牙人拿着新的地契和钥匙,陆北顾拿着钱,双方在门前一手交钱一手交货。
不过牙人并没有马上把钱给前宅主,估计是还要从中抽成。不过这些就不关陆北顾的事情了。
陆北顾又依惯例取出早已备好的两贯“画字钱”,分赠两位耆老以为酬谢。
两个老头道谢不迭,言道有什么事情便尽可招呼他们,气氛顿时活络许多,只可惜临到他们走,也没给陆北顾留个地址
看着斑驳的黑漆木门静静伫立,陆北顾深吸一口气,将钥匙插入锁孔。
锁簧涩滞,费力转动几下,才听得“咔哒”一声轻响。
推开门,一股潮湿夹着陈腐的气息扑面而来。
只见院中荒草没膝,一棵老槐树枝桠虬结,遮天蔽日,还有露珠自叶尖断续滴落。
实际上从《清明上河图》中就可以看出,在开封,槐树是种植率仅次于柳树的树种,而柳树多种在街道上,槐树则多种在庭院里,此外,宫苑、衙门、学校也都喜欢栽植槐树。

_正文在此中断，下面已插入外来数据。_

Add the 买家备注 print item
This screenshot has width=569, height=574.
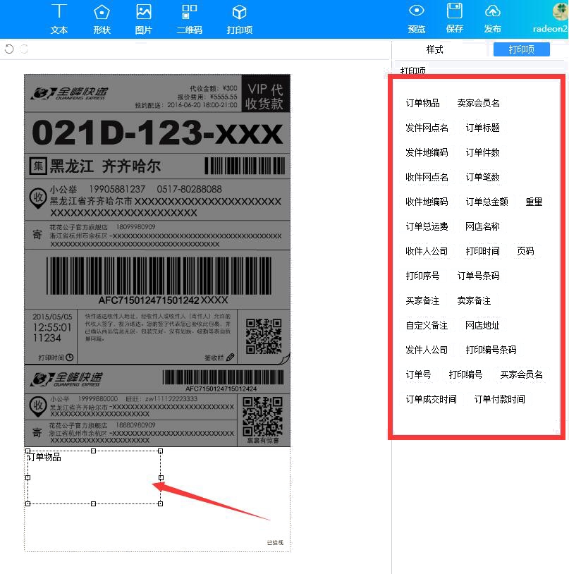[x=422, y=300]
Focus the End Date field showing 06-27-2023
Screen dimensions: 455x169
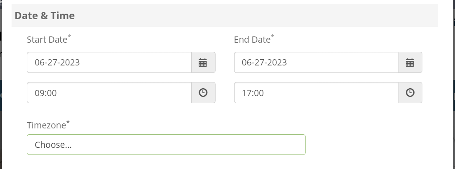point(316,63)
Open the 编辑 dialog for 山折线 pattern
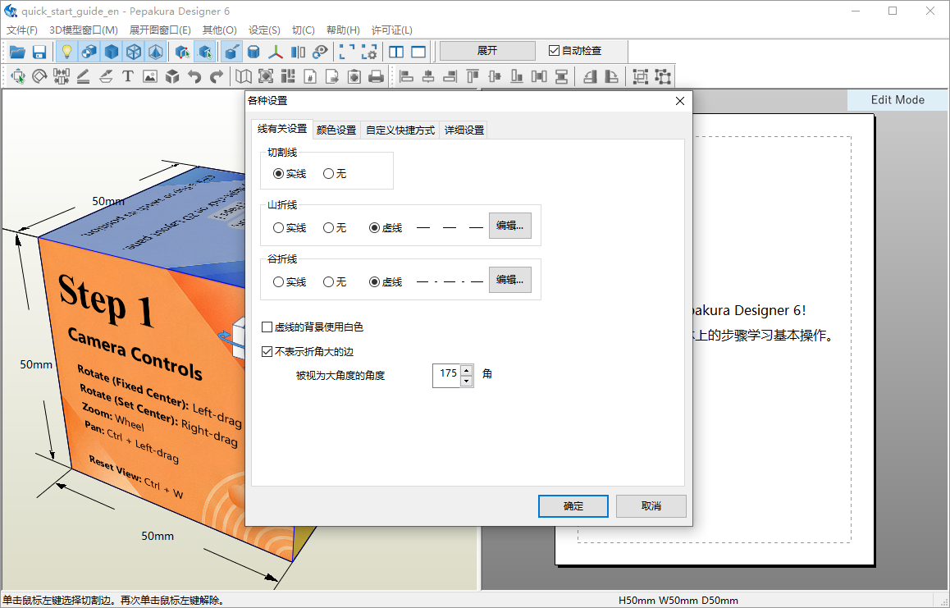This screenshot has width=950, height=608. [x=509, y=225]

之所以如此,是因为宋人迷信“门前有槐,升官发财”,明代的《花镜·花木类考》就记载“人多庭前植之,一取其荫,一取三槐吉兆,期许子孙三公之意”,同时百姓也会称衙门为“槐衙”,称读书人聚集的地方为“槐市”,这跟清代以后的风俗是截然相反的。
老宅内,正屋窗纸破碎,檐角蛛网密布,唯有墙角那口石井栏圈,仍依稀是旧时模样。
陆北顾缓步走过屋室,空荡的房间里积着厚厚的灰尘,墙皮剥落处还露出暗黄的土坯。
触景生情,一些本来已经被深埋的儿时记忆也随之浮现在了脑海中。
心中一动,陆北顾凭着模糊的记忆,走向西厢房后侧一处不起眼的角落。
那里曾是他还是三岁孩童时最爱的“秘密基地”,一个由堆放杂物的隔间与后面夹墙改造而成的小小天地,入口被一个老旧柜子半掩着。

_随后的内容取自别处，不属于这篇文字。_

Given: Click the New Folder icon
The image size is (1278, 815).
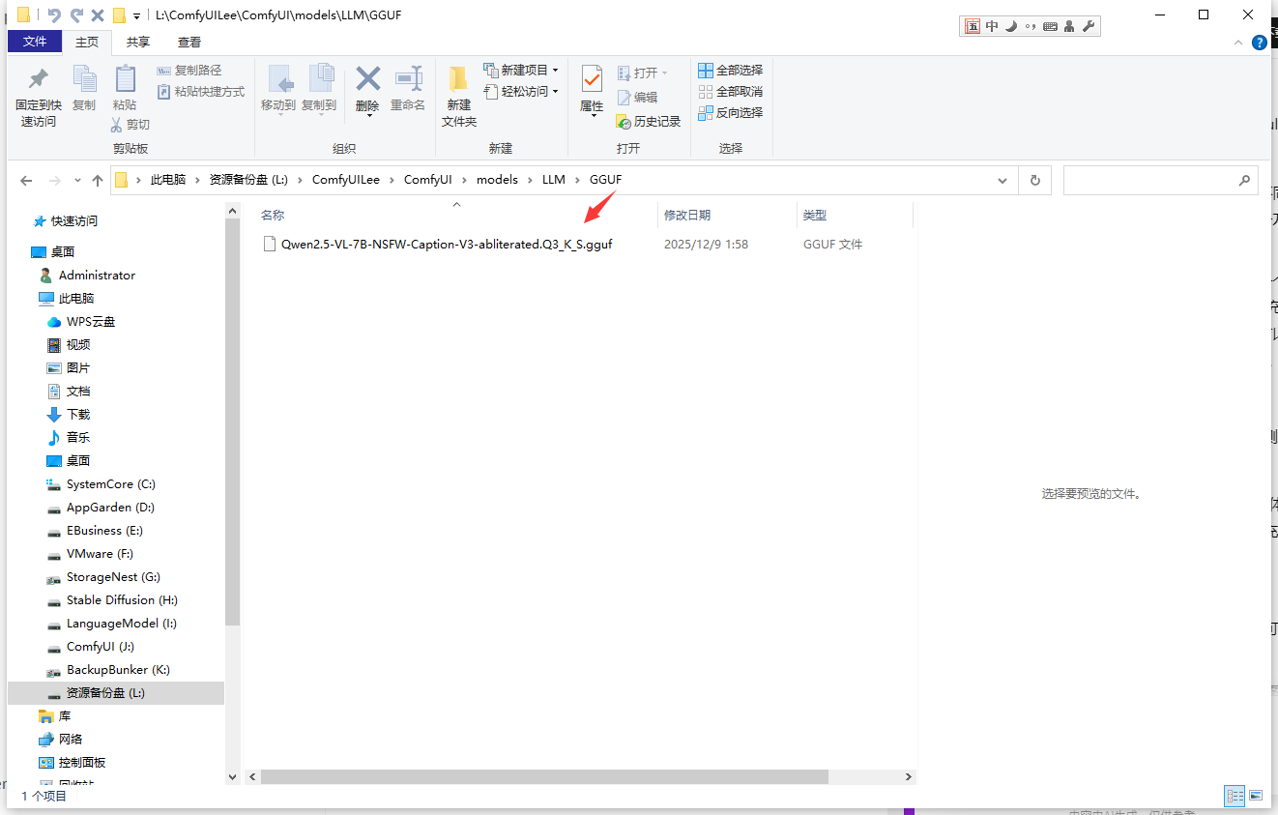Looking at the screenshot, I should point(459,87).
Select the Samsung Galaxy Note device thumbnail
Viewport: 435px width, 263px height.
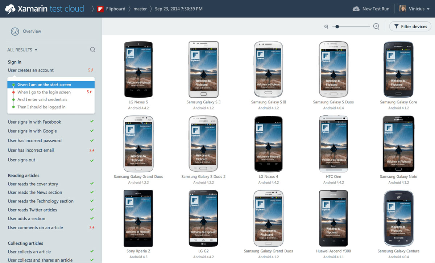pos(398,144)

之所以存在夹墙,只是因为当初建房的时候尺寸量错了两尺多,而涉及到厢房的梁柱长度,陆家也不可能把墙推了再重新盖整个西厢房,只好又请人在外面砌了新墙,由此就形成了这个在外面根本看不出来的夹墙。
他费力地挪开积满尘垢的柜子,后面果然露出一个仅容孩童钻入的窄小洞口。
成年后的他已无法轻易进入,只得找来方才在院中拾到的一根断椽,小心撬开几块松动的砖石,将洞口扩大。
一股混合着泥土和陈年木料的气味涌出。
陆北顾趴在地上,看到里面是一个低矮的夹层,光线从砖石缝隙透入,在浮尘中形成一道微弱的光柱。

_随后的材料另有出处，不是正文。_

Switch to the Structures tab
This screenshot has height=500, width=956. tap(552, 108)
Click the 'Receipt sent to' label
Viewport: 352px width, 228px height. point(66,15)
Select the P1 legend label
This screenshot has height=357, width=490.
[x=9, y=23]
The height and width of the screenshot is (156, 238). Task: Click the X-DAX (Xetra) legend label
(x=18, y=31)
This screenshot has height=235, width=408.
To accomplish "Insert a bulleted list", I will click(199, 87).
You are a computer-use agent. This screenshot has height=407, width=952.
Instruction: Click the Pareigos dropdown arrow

夹墙中的空间不大,地上散落着几件他早已遗忘的“宝贝”。一个磨秃了毛的玩具兔子,一艘船板开裂的小小木船,还有一些零碎的物件,早都腐朽了。
他顺着光线,目光逡巡着,忽然落在角落一个不起眼的土黄色陶罐上。
这个罐子,似乎并不是他小时候的玩具!
土黄色陶罐看起来毫不起眼,罐口用油布封着,又以泥浆仔细糊死。
陆北顾心中一动,他竭尽全力地把手臂伸进去,掏出陶罐,只觉得入手沉甸甸的。
在勉强清理出的一小块空地上,他小心地敲碎陶罐。
伴随着泥土碎块落下的,是一个用数层油布紧紧包裹的物件。
他一层层揭开,最里面,是一迭质地坚韧的桑皮纸,虽然边缘已微微泛黄,但墨迹依旧清晰。
而纸上的字迹,他一眼认出正是父亲陆稹的手书。
开篇便是触目惊心的字样。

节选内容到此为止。